La Cour d’appel de Lyon, statuant en formation de référé le 15 mars 2024, a été saisie d’une requête en rectification d’erreur matérielle. Le demandeur soutenait qu’un jugement antérieur contenait une omission concernant l’étendue d’une mission d’expertise. Les juges du fond ont rejeté cette requête, estimant qu’elle visait en réalité à modifier le sens de la décision. La cour d’appel confirme ce rejet en rappelant les strictes limites du recours en rectification.
La nature restrictive de la rectification d’erreur matérielle
La définition légale d’une erreur rectifiable
Le texte applicable pose le principe d’une réparation possible des erreurs et omissions matérielles. Ces dernières peuvent toujours être réparées par la juridiction qui a rendu la décision, même après l’autorité de la chose jugée. Le juge statue sur simple requête après avoir entendu les parties ou celles-ci appelées. Cette procédure exceptionnelle vise à corriger des imperfections formelles n’affectant pas le raisonnement juridique.
Une distinction essentielle avec l’interprétation
La jurisprudence établit une frontière nette entre interprétation et rectification. « Il résulte des articles 461 et 462 du code de procédure civile que les demandes en interprétation d’un jugement et celles tendant à la réparation d’une erreur ou omission matérielle qui l’affecte, ayant des causes différentes et obéissant à des régimes juridiques qui leur sont propres, aucune fin de non-recevoir tirée de l’autorité de la chose jugée ne peut être opposée à la demande en rectification d’erreur matérielle » (Cass. Deuxième chambre civile, le 30 juin 2022, n°21-12.792). Les deux recours sont donc autonomes et cumulables.
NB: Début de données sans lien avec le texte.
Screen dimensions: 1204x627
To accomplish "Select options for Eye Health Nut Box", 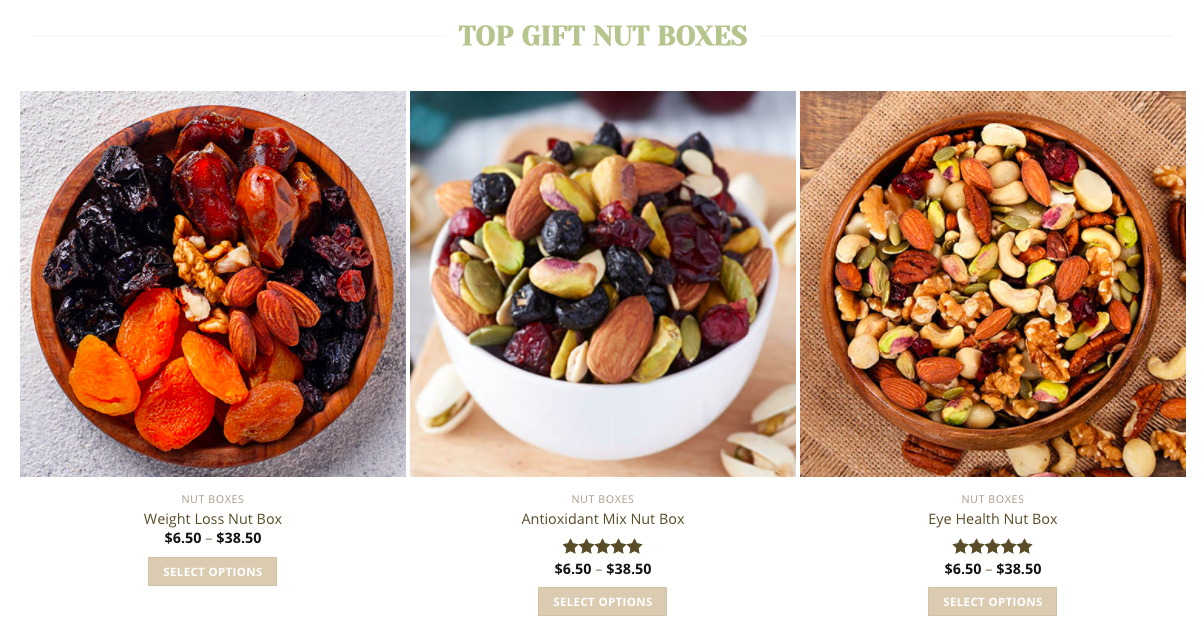I will (x=993, y=602).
Le contrôle strict de l’objet de la requête
Le rejet d’une tentative de réformation déguisée
En l’espèce, la cour procède à un examen attentif de la requête. Elle constate que la mission d’expertise était précisément décrite quant aux désordres allégués. Les autres désordres invoqués par la partie demanderesse avaient été explicitement écartés par le juge dans sa motivation initiale. La requête ne peut donc servir à revenir sur des points déjà jugés et rejetés au fond.
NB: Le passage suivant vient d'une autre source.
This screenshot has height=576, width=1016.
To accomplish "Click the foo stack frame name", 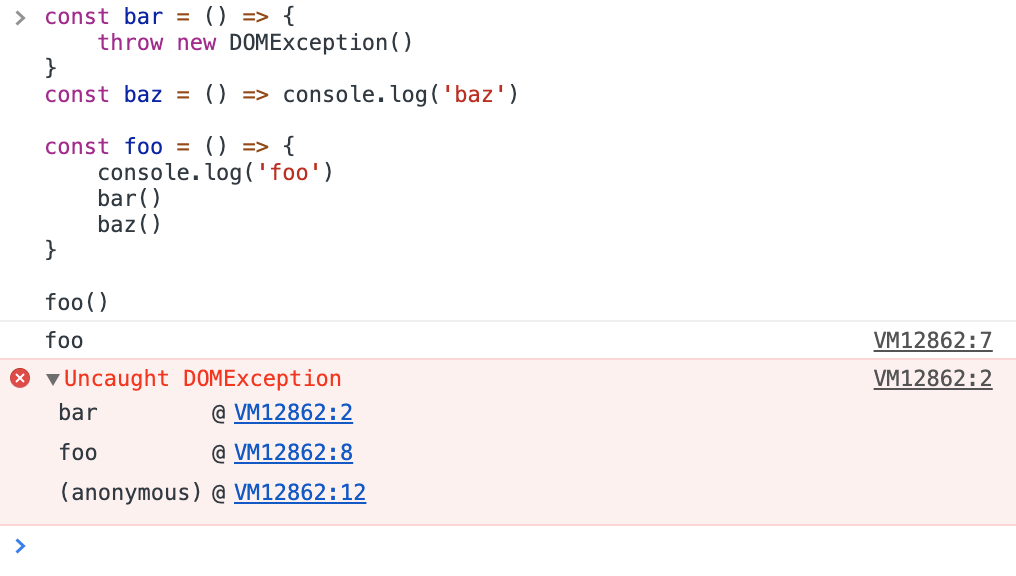I will point(78,453).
La confirmation d’une jurisprudence constante
La solution s’inscrit dans une ligne jurisprudentielle ferme concernant l’usage détourné de ce recours. « Le juge ne saurait, à la faveur d’une requête en rectification d’erreur matérielle, modifier le sens même de la décision qu’il a précédemment rendue » (Tribunal judiciaire de Paris, le 19 juin 2024, n°24/80198). La cour rappelle ainsi que la rectification ne permet pas de remettre en cause l’économie générale d’une décision. Elle sanctionne toute tentative de réouverture déguisée du débat sur le fond.
Cette décision renforce la sécurité juridique en limitant strictement la procédure de rectification. Elle rappelle que ce recours exceptionnel ne saurait être un moyen de réformation ou d’appel déguisé. Les juges veillent ainsi à préserver l’autorité de la chose jugée tout en permettant la correction des simples erreurs matérielles.